- **Stored items**:
· · · ·
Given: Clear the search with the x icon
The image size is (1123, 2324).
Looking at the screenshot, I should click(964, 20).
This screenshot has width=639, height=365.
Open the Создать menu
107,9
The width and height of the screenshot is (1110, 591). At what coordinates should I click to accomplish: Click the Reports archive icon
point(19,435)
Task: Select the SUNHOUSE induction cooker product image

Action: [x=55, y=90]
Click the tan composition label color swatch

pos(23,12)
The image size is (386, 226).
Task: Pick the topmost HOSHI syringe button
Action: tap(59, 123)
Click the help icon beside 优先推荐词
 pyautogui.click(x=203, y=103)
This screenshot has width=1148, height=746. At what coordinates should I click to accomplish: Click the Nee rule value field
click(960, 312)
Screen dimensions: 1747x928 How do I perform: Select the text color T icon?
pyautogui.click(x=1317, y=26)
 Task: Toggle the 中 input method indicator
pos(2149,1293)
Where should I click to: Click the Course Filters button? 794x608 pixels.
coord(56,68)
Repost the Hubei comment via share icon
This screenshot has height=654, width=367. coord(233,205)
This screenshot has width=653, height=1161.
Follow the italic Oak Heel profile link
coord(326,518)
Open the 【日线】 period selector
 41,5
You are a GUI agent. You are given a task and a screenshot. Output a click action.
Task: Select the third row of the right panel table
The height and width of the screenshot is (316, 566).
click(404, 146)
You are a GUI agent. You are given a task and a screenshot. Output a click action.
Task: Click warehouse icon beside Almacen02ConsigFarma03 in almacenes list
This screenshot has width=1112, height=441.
· · · ·
Reproduce the lines above, substituting "symbol" for every occurrence of "icon" and leaving all else unchanged.

- **Solution**:
Given: Clear the search with the x symbol
The image size is (1123, 2324).
Looking at the screenshot, I should click(964, 20).
This screenshot has width=639, height=365.
Open the Создать menu
107,9
The width and height of the screenshot is (1110, 591). At what coordinates should I click to accomplish: Click the Reports archive symbol
point(19,435)
Task: Select the SUNHOUSE induction cooker product image

Action: [x=55, y=90]
Click the tan composition label color swatch

pos(23,12)
The image size is (386, 226).
Task: Pick the topmost HOSHI syringe button
Action: tap(59, 123)
Click the help symbol beside 优先推荐词
 pyautogui.click(x=203, y=103)
This screenshot has width=1148, height=746. At what coordinates should I click to accomplish: Click the Nee rule value field
click(960, 312)
Screen dimensions: 1747x928 How do I perform: Select the text color T symbol?
pyautogui.click(x=1317, y=26)
 Task: Toggle the 中 input method indicator
pos(2149,1293)
Where should I click to: Click the Course Filters button? 794x608 pixels.
coord(56,68)
Repost the Hubei comment via share symbol
This screenshot has height=654, width=367. coord(233,205)
This screenshot has width=653, height=1161.
Follow the italic Oak Heel profile link
coord(326,518)
Open the 【日线】 period selector
 41,5
You are a GUI agent. You are given a task and a screenshot. Output a click action.
Task: Select the third row of the right panel table
The height and width of the screenshot is (316, 566).
click(404, 146)
You are a GUI agent. You are given a task and a screenshot. Output a click action.
Task: Click warehouse symbol beside Almacen02ConsigFarma03 in almacenes list
This screenshot has width=1112, height=441.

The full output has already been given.